Porn magazines produced by and for students are proliferating on American campuses, shattering the common perception that universities in the US are bastions of political correctness.
From Harvard to Yale, the University of Chicago to the University of New Hampshire, some of the nation's most august institutions of learning are home to sexually explicit periodicals - and in most cases the editors are female.
At least 10 American universities now have their own student-run erotic magazines, featuring sex advice, fiction and nude photo-spreads of ordinary students.
Dozens more host campus sponsored "sex events", such as naked parties at Yale, something called the Condom Olympics, part of "sex week" at Tufts University, and National Outdoor Intercourse Day at Western Washington University, which teaches students about the legal repercussions of having sex outdoors.
If there is any political correctness about this movement, it is in the insistence on equal opportunities for gay and straight erotica.
The editors also claim they are exercising their First Amendment right to free speech, although that does not exclude typical undergraduate pomposity.
University of Chicago's Vita Excolatur (Latin for "life enriched"), for example, combines photographs of half-naked gay couples in the library and an article on "How to be naked and look great doing it" with features on the Freudian analysis of the penis and "Psychoanalyse This: Sexual Overcoding and Discursive Limitation".
H-Bomb, published at Harvard, features poetry and articles on psychoanalytic theory and French structuralism alongside photographs of students with no clothes on.

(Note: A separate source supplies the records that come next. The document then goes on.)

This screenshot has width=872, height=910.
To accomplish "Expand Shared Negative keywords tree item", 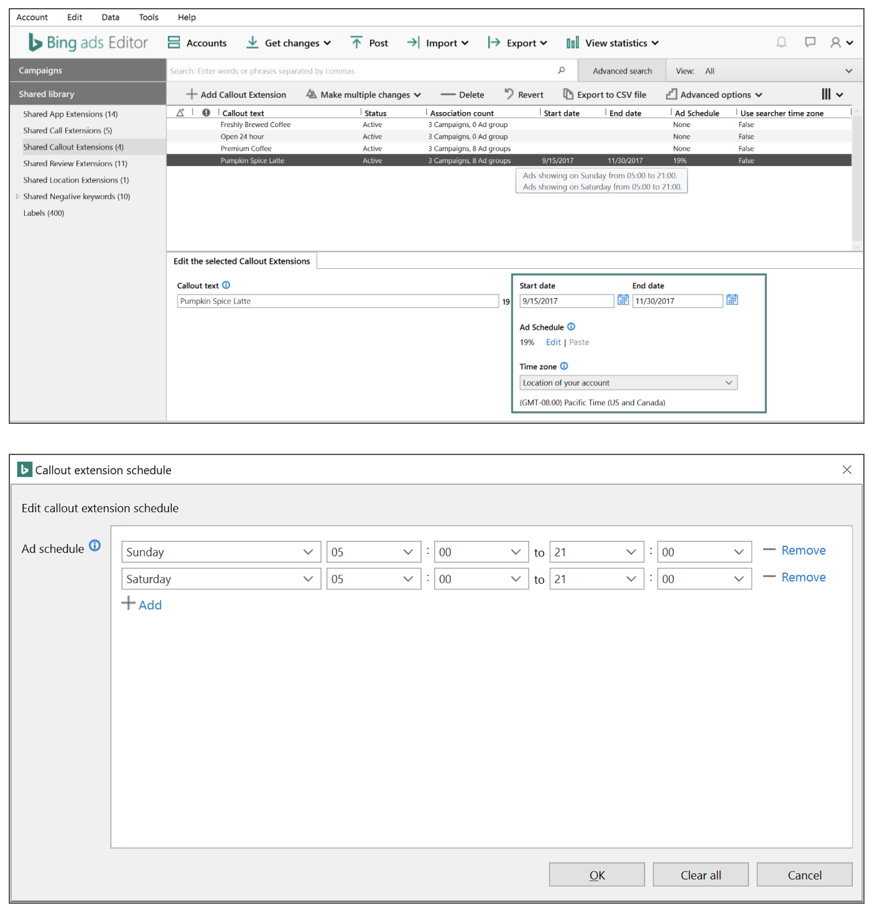I will 17,197.
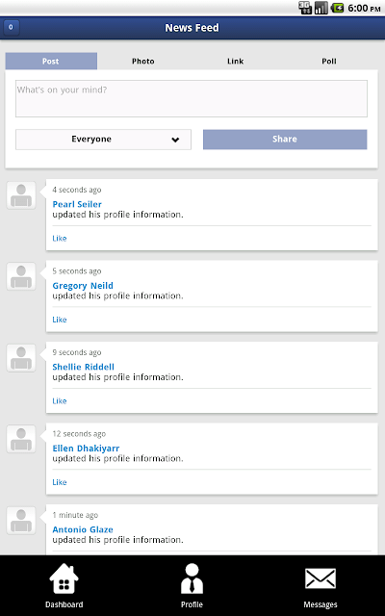The height and width of the screenshot is (616, 385).
Task: Like Gregory Neild's profile update
Action: pyautogui.click(x=60, y=320)
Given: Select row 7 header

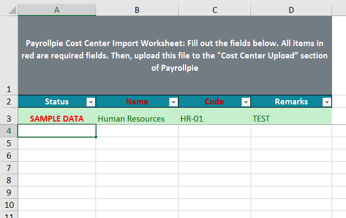Looking at the screenshot, I should [9, 168].
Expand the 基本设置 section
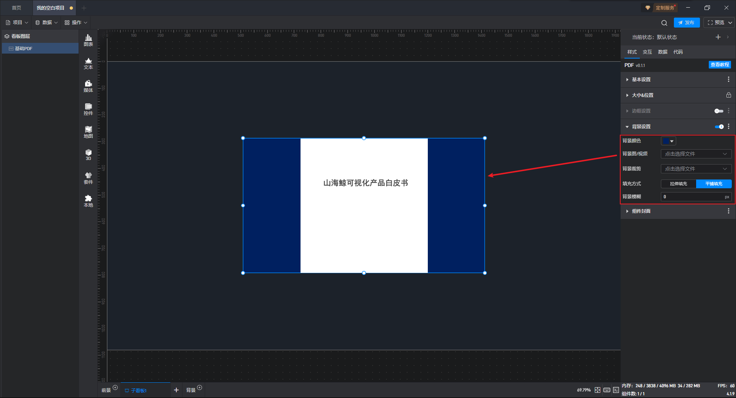 [641, 80]
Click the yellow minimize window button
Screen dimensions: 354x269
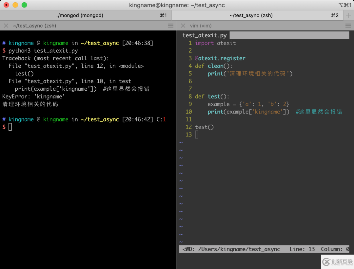(15, 5)
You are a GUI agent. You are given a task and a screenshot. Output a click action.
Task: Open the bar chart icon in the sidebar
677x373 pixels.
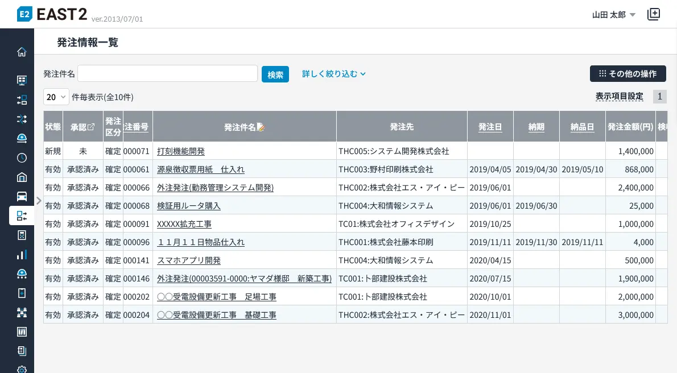tap(22, 254)
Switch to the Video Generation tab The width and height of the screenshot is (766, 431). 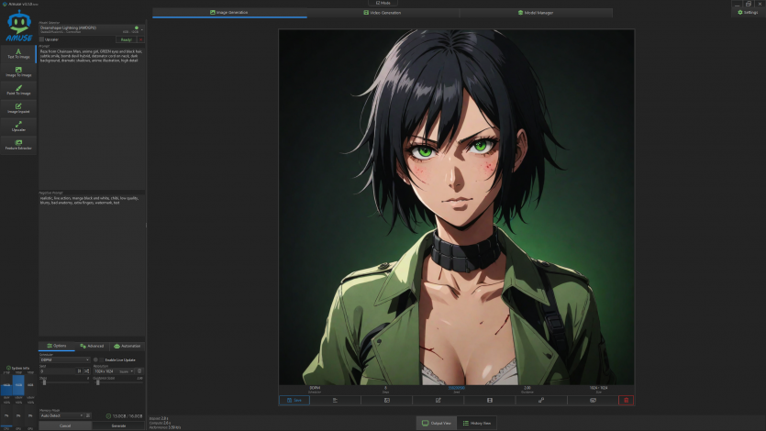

Newer entrants to the market acknowledge the pioneering role of Squirm: The Art of Campus Sex, started six years ago at Vassar - now co-educational, but once the leading all-female university in the US.
Boink: The College Guide to Carnal Knowledge, launched at Boston University in February, is the latest in the genre, and arguably the most explicit.
Alecia Oleyourryk, co-founder and editor in chief of Boink, is not afraid to call her magazine pornography or to pose semi-naked on the cover.
"Our magazine is porn," she said. "It's meant to arouse, it's meant to excite." It might also be meant to make money: the first issue sold 10,000 copies at $8 (£4.20) a time.
H-Bomb's co-founders, Katharina Cieplak-von Baldegg and Camilla Hardy, distributed 4,000 free copies to Harvard students, and sold 3,000 more off-campus for $5 (£2.60) each.
Most of the universities' administrations do not officially approve of student-run sex magazines, though some receive an element of funding in the name of free speech. Student reaction has been mixed. James Weight, 21, posed nude for Boink because he thought the magazine was "a fresh look at the way in which college students deal with sex in their environment".
"I've received some playful chiding from friends but nothing serious," he said.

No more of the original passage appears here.